Dataset for Logistic Regression

Now that we have the output of BERT, we have assembled the dataset we need to train our logistic regression model. The 768 columns are the features, and the labels we just get from our initial dataset.

The labeled dataset we use to train the Logistic Regression. The features are the output vectors of BERT for the [CLS] token (position #0) that we sliced in the previous figure. Each row corresponds to a sentence in our dataset, each column corresponds to the output of a hidden unit from the feed-forward neural network at the top transformer block of the Bert/DistilBERT model.

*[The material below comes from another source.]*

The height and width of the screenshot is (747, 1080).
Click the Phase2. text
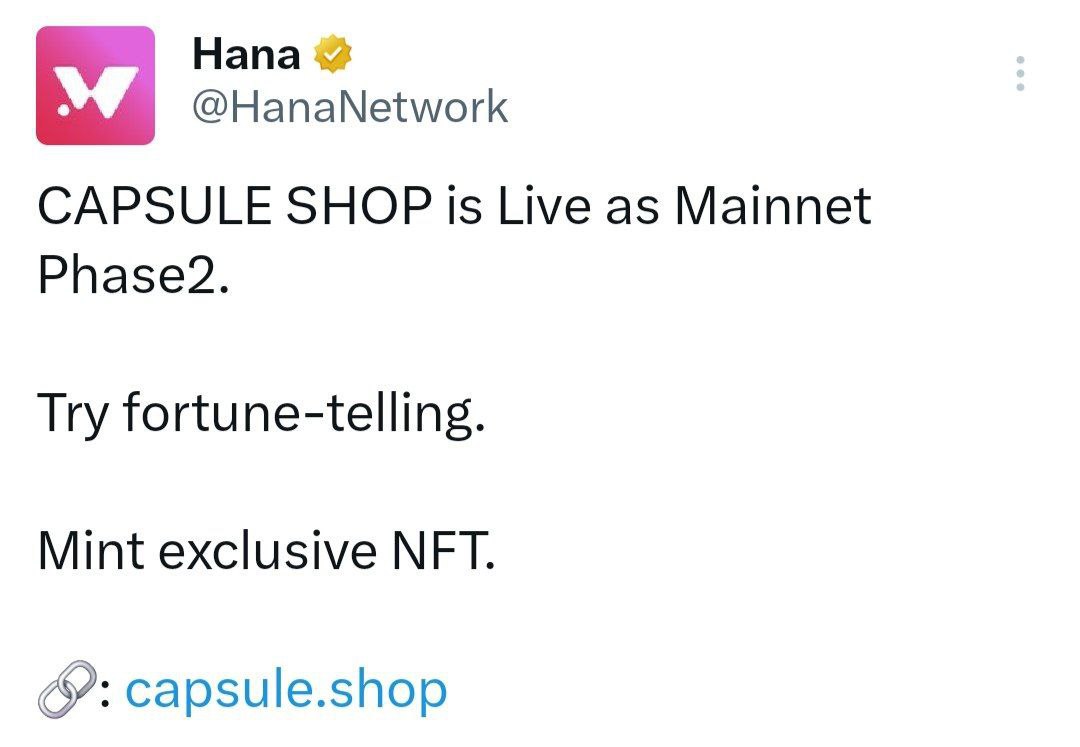(133, 274)
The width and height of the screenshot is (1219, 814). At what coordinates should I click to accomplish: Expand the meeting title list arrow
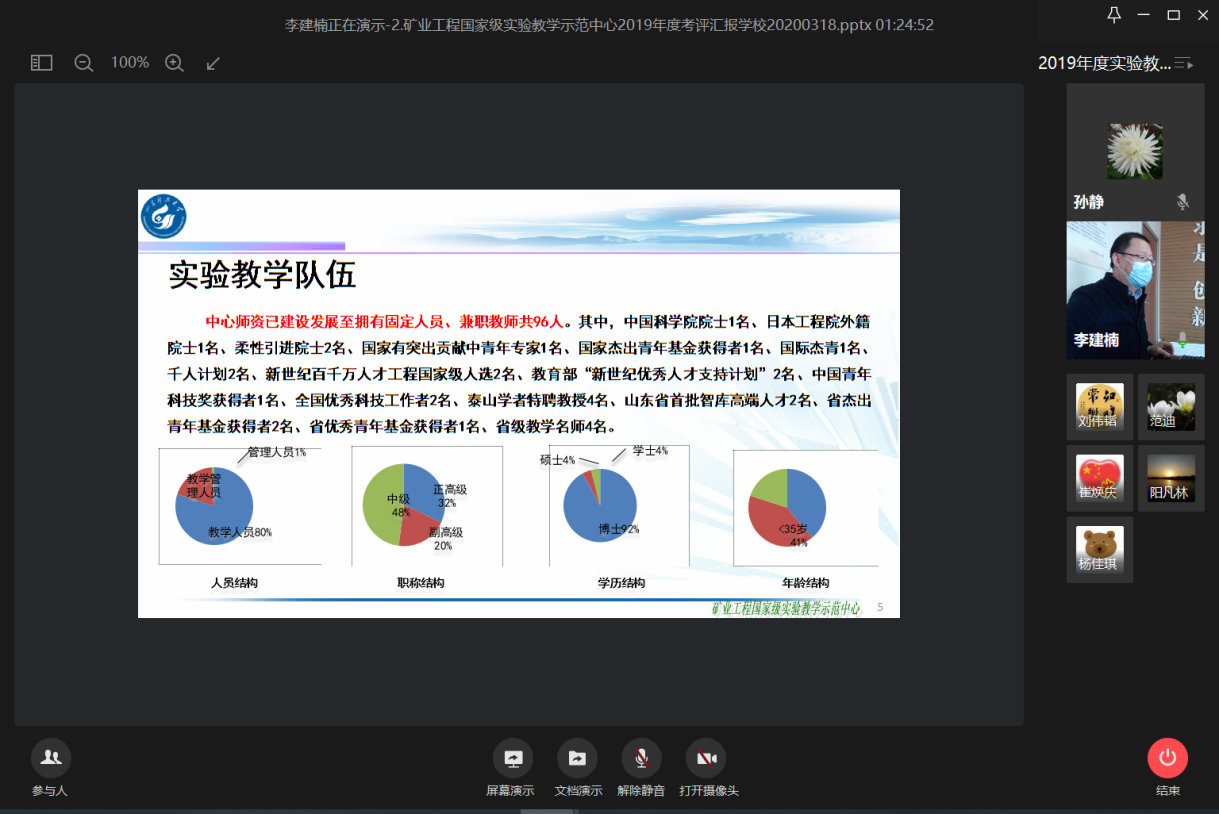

After doing the traditional train/test split of machine learning, we can declare our Logistic Regression model and train it against the dataset.

labels = df[1]
train_features, test_features, train_labels, test_labels = train_test_split(features, labels)

Which splits the dataset into training/testing sets:

Next, we train the Logistic Regression model on the training set.

lr_clf = LogisticRegression()
lr_clf.fit(train_features, train_labels)

Now that the model is trained, we can score it against the test set:

lr_clf.score(test_features, test_labels)

Which shows the model achieves around 81% accuracy.